Department of Environmental Science, Policy, and Management, University of California Berkeley Berkeley, California, 94720-3114, U.S.A., rwhitaker@nature.berkeley.edu

Jillian F. Banfield

Department of Earth and Planetary Sciences and Department of Environmental Science, Policy, and Management, University of California Berkeley Berkeley, California, 94720-4767, U.S.A. jill@eps.berkeley.edu

The first 20% of the full text of this article appears below.


    INTRODUCTION
 
Small variations in phenotypic characteristics (the length or shape of a bird’s beak or the color of its plumage, the timing of flowering in plants, the level of resistance to disease) have been used as markers to trace evolutionary processes in macroorganisms since Darwin’s Origin of Species (Darwin 1859). Until recently, microbiologists have had difficulty recognizing evolutionary processes in natural microbial populations because phenotypic characters and adaptations unique to certain populations have been virtually impossible to identify at the individual scale. High-resolution molecular techniques, such as multi-locus sequence analysis and environmental genomics, today provide the means to survey microheterogeneity in natural microbial systems. Already these molecular surveys have uncovered fine-scale patterns of diversity within populations previously thought to be homogeneous (Palenik 1994; Palys et al. 1997; Schleper et al. 1998; Whitaker et al. 2003; Acinas et al. 2004; Papke et al. 2004; Tyson et al. 2004; Venter et al. 2004; Thompson et al. 2005) and are beginning to provide clues to evolutionary mechanisms through which diversity is generated and maintained at this scale.
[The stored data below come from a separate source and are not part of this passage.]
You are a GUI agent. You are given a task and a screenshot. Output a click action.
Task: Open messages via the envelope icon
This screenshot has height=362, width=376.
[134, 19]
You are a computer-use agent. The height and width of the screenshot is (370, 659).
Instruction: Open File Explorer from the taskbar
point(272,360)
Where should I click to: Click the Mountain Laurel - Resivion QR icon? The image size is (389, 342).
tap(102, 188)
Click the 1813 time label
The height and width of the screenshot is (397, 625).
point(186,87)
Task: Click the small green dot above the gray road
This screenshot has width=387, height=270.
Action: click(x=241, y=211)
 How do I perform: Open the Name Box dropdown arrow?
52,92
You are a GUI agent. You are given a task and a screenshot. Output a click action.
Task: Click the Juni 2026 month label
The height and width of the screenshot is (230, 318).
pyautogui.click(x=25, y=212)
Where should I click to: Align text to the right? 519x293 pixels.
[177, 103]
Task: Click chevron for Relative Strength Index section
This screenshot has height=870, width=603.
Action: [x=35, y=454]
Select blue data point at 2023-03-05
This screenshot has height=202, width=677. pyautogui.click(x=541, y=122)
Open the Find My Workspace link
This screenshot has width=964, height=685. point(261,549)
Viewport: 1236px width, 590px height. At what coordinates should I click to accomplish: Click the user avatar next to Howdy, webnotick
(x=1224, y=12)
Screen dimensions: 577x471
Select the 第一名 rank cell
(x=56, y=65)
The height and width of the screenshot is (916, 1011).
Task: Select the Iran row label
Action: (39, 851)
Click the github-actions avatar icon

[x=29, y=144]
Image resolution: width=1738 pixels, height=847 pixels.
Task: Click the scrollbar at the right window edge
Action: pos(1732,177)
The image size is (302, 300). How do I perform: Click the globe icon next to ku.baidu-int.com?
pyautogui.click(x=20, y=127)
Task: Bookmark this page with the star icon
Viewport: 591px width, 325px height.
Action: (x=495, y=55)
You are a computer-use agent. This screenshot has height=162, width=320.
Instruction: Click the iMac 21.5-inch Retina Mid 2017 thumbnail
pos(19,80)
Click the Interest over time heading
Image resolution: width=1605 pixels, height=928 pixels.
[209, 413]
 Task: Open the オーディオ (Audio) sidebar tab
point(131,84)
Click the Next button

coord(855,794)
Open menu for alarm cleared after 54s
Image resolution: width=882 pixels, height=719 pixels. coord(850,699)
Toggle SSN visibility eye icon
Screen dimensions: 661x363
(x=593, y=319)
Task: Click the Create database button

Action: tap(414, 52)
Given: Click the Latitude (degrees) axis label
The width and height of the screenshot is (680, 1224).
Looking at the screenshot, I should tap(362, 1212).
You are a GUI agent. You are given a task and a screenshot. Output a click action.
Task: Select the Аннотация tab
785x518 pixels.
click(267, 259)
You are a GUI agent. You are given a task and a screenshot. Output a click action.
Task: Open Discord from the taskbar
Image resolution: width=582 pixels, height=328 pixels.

Coming in the wake of studies that assessed microbial diversity through amplification and sequencing of single genes (particularly 16S rRNA) (Pace 1997), high resolution molecular tools have revealed a microbial world that is much more vast and far more complex than anyone had anticipated. How do we make sense of this diversity? What can it tell us about how microbial ecosystems are structured and how they function in their geochemical contexts? Is biodiversity consistently partitioned into species, and are species the most ecologically relevant units of diversity in microbial systems? Can we monitor diversity to determine how changes in environmental conditions shape communities and drive the evolution of new functions? The answers to . . . [Full Text of this Article]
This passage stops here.